* **QUOTED PASSAGE**:
((

Across reports from Systematix, YES Securities, and Elara Capital, 10 banking stocks have emerged as consistent picks for the quarter ahead, spanning both private and public sector lenders.
Brokerage-Preferred Banking Stocks for Q3
| Bank Category | Recommended Stocks |
|---|---|
| Large Private Banks | ICICI Bank, Axis Bank, HDFC Bank, Kotak Mahindra Bank |
| Public Sector Banks | State Bank of India, Bank of Baroda, Indian Bank |
| Specialized Banks | Ujjivan Small Finance Bank, DCB Bank, City Union Bank |
Credit Growth Momentum Sustains Across Segments
The banking system continues to demonstrate robust lending growth, with advances expanding 12% year-on-year and 4.5% quarter-on-quarter as of mid-December 2025. This growth has been broad-based, with particular strength in micro and small enterprises, services, and retail loans.

))

* **WHAT NEEDS TO BE DONE**:
Transcribe the part of the banking stocks passage between "Across reports from" and "and retail loans.", inclusive.

Item position entries:
((

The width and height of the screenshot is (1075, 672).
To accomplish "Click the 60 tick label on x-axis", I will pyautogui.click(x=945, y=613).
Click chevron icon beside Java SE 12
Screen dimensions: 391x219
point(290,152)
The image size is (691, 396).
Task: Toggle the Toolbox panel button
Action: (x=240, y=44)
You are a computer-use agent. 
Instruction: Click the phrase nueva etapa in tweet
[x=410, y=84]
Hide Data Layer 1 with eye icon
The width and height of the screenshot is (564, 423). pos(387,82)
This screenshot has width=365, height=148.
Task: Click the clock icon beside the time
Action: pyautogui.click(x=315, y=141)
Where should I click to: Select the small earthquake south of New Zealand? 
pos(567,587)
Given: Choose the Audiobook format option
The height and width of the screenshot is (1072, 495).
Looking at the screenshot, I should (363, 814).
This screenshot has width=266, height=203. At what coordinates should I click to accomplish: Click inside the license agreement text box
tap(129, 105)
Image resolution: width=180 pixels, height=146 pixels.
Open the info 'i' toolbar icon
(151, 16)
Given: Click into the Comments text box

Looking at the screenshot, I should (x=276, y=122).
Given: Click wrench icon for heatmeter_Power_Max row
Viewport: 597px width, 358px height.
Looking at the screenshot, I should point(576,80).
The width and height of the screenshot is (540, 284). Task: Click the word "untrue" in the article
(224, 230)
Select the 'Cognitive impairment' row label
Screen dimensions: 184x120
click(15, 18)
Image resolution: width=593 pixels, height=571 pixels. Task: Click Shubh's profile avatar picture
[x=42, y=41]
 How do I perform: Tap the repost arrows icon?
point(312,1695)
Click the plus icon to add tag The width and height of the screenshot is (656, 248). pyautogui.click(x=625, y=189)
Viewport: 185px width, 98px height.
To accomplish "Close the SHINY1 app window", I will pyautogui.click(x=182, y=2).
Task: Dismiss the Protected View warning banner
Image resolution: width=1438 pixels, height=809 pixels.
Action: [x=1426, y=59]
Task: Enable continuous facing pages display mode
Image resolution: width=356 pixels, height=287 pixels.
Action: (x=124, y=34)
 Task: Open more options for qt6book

))

* **WRITTEN SOLUTION**:
Across reports from Systematix, YES Securities, and Elara Capital, 10 banking stocks have emerged as consistent picks for the quarter ahead, spanning both private and public sector lenders.
Brokerage-Preferred Banking Stocks for Q3
| Bank Category | Recommended Stocks |
|---|---|
| Large Private Banks | ICICI Bank, Axis Bank, HDFC Bank, Kotak Mahindra Bank |
| Public Sector Banks | State Bank of India, Bank of Baroda, Indian Bank |
| Specialized Banks | Ujjivan Small Finance Bank, DCB Bank, City Union Bank |
Credit Growth Momentum Sustains Across Segments
The banking system continues to demonstrate robust lending growth, with advances expanding 12% year-on-year and 4.5% quarter-on-quarter as of mid-December 2025. This growth has been broad-based, with particular strength in micro and small enterprises, services, and retail loans.